Я хотела уже его поправить, потому что теперь он был капитаном моей стражи, не ее. Она не имела права ни с того ни с сего ему угрожать, черт возьми! Больше не имела.

Аблойк сжал мне руку и шепнул прямо в макушку:

– Погоди, принцесса. Мраку еще не нужна твоя помощь.

Хотелось возразить, но его предложение звучало разумно. И все же я открыла рот – только забыла все возражения, взглянув ему в лицо. Просто он очень правильно рассудил, так мне казалось.

Что-то стукнуло мне по ноге, и я поняла, что Аблойк держит кубок. Он сам был кубком, а кубок был им – в каком-то мистическом смысле, – но когда Аблойк прикасался к кубку, он что-то приобретал. Становился убедительней. Или слова его становились убедительней.

Мне не слишком понравилось, как он на меня воздействует, но я оставила это без комментариев.

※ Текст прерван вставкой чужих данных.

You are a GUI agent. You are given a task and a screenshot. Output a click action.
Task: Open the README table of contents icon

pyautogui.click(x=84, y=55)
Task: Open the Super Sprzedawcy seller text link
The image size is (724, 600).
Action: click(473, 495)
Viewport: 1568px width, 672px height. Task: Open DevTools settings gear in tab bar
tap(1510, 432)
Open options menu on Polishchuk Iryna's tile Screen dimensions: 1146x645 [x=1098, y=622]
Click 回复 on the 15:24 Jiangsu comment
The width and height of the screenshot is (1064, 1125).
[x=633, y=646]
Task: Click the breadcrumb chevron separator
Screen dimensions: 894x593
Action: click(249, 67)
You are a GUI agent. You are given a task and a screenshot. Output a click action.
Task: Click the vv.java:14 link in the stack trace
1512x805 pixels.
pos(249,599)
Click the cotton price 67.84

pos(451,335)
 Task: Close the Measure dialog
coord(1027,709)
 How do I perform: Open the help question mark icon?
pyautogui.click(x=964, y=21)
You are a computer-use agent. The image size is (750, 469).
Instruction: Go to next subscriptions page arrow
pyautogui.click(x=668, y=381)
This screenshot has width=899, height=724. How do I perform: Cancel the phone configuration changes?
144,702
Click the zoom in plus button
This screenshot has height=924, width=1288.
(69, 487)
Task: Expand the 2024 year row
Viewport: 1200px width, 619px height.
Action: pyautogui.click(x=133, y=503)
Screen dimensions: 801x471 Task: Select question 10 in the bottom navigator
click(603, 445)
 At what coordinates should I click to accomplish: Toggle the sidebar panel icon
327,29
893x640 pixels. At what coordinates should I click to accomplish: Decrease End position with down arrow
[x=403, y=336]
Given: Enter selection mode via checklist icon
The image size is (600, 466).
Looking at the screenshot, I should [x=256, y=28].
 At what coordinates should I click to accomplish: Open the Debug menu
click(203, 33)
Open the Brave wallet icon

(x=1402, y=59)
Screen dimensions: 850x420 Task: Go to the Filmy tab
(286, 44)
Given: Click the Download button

Нам и без того проблем хватало.

– А что там на руке у Риса? – прошептала я.

Но нас с Аблойком окружала тьма, а Королева Воздуха и Тьмы слышит все, что говорится в воздух в темноте. Мне ответила она:

– Покажи ей, Рис. Покажи, с чего ты так осмелел.

Спиной к ней Рис не повернулся, но немного сдвинулся в сторону, к нам. Льющийся из ниоткуда слабый белый свет переместился с ним вместе, освещая его торс. В бою такой свет не то что бесполезен – он сделает Риса мишенью. Но бессмертные сидхе по этому поводу не переживают: когда смерть тебе не грозит, можно сколько угодно подставляться под выстрелы.

Свет наконец коснулся нас – как первое белое дыхание зари, что скользит по небу, чистое и светлое, когда рассвет заметен разве только по редеющей тьме. Свет словно ширился, пока Рис подходил к нам, скользил ниже по его телу, обрисовывая наготу.

Рис протянул ко мне руку. От запястья почти до локтя на ней синел контур рыбы. Головой рыба была повернута к запястью и казалась неловко изогнутой, как полукруг, к которому не пририсовали вторую половинку.

Аблойк потрогал ее кончиками пальцев, осторожно, как только что королева.

– Я ее не видел у тебя на руке с той поры, как закрыл свой кабачок.

– Я знаю тело Риса, – сказала я. – Ее вообще здесь не было.

– При твоей жизни, – заметил Аблойк.

Я перевела взгляд на Риса:

– Но почему рыба?..

– Лосось, если точнее, – поправил он.

Я закрыла рот, чтобы не ляпнуть какой глупости, и попыталась поступить по совету отца – подумать. Подумала я вслух:

– Лосось означает мудрость. В одном нашем мифе говорится, что лосось старше всех живых существ и потому владеет мудростью всего мира с самого его начала. И еще, по тому же мифу, лосось – это долголетие.